> _Supplied information_:
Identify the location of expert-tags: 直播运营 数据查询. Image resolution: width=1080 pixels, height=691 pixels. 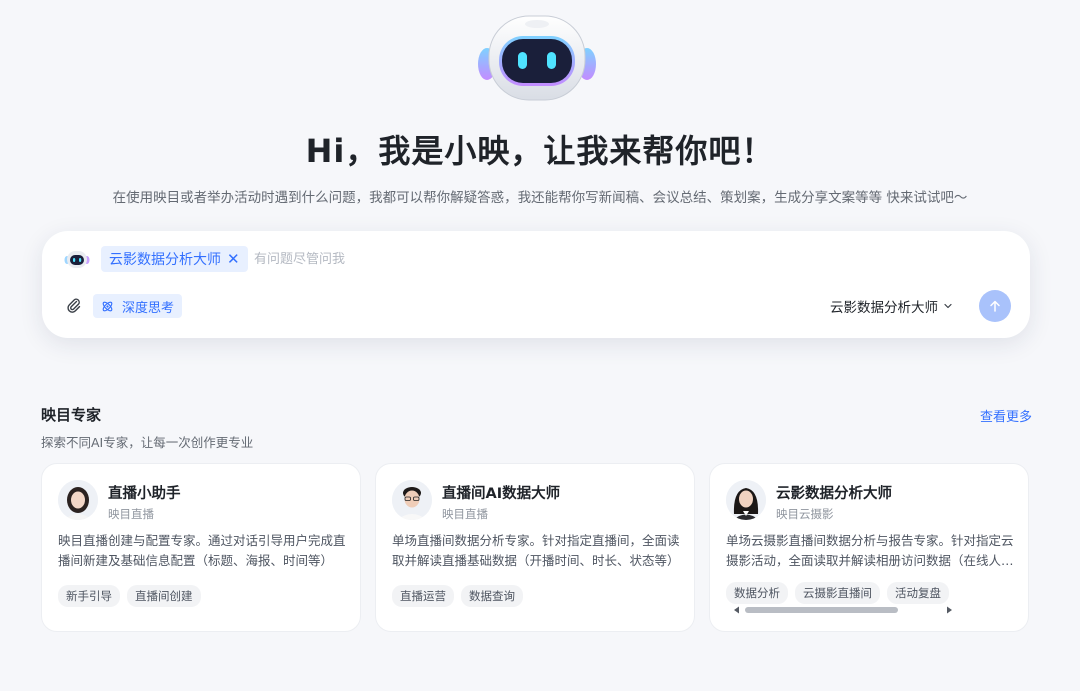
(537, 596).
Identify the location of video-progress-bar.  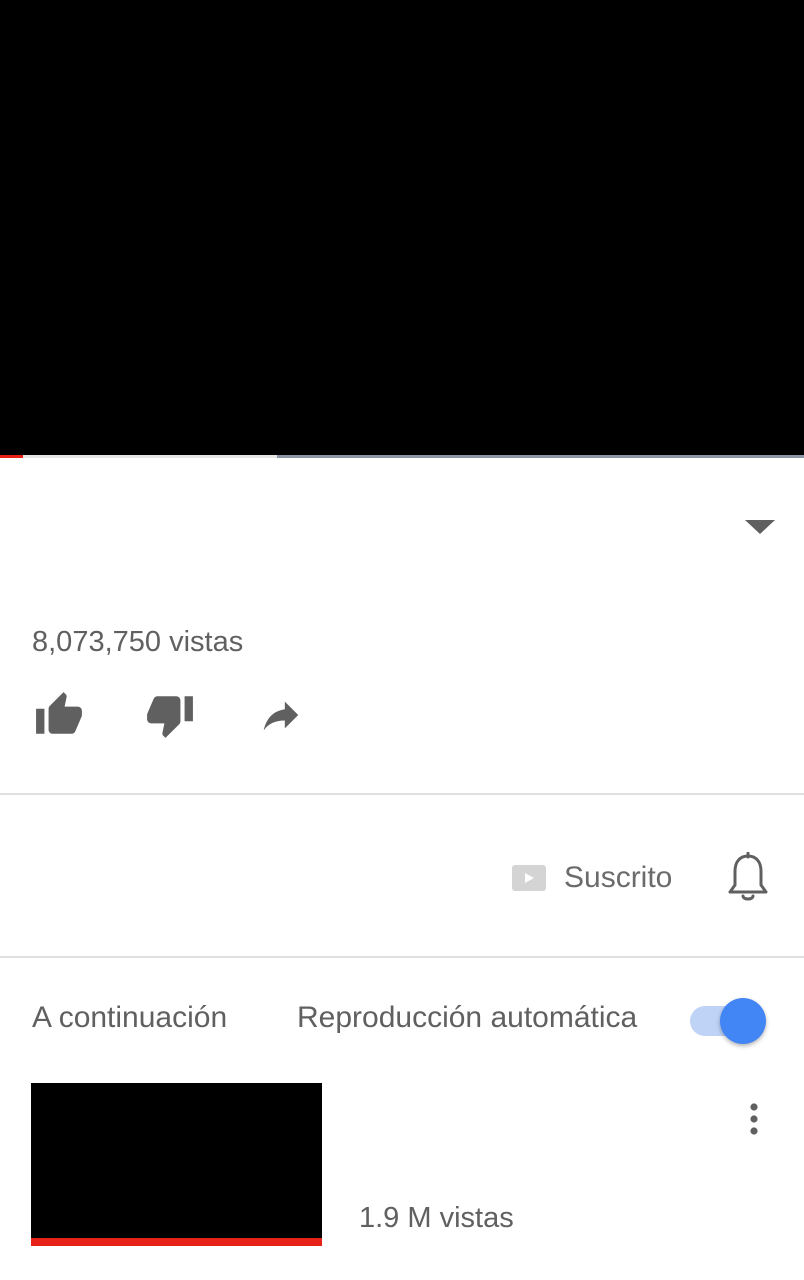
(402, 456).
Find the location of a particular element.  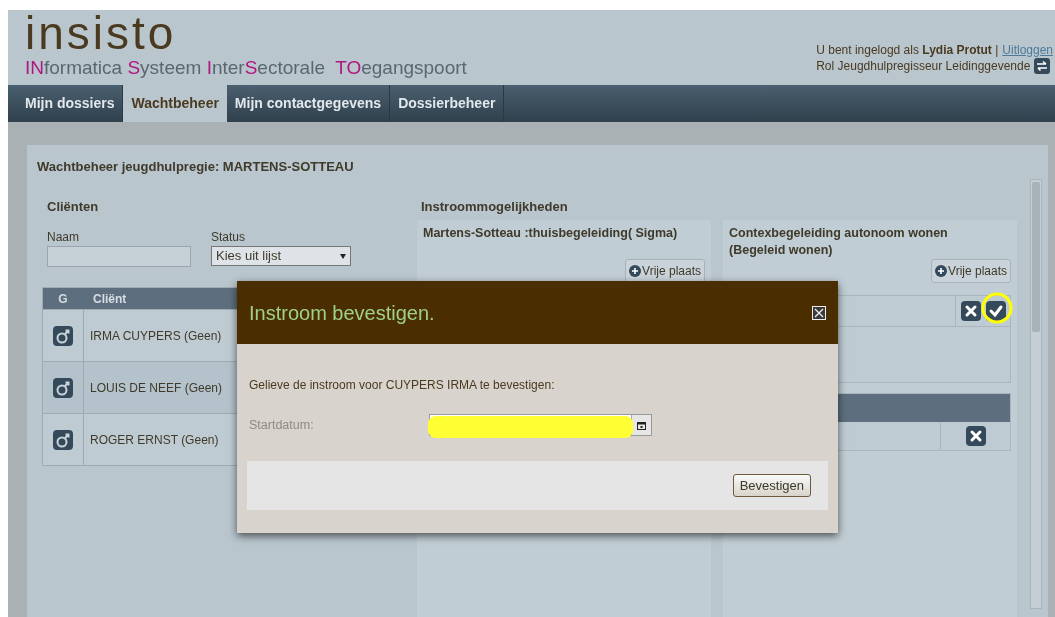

...

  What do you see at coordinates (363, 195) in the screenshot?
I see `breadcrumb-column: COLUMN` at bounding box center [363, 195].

> _Problem details_:
Give back only the stretch of rows from the line containing "What do you" through the line containing "center [363, 195].", substituting "position" for "coordinates" and keeping everything else identical.

> _Result_:
  What do you see at position (363, 195) in the screenshot?
I see `breadcrumb-column: COLUMN` at bounding box center [363, 195].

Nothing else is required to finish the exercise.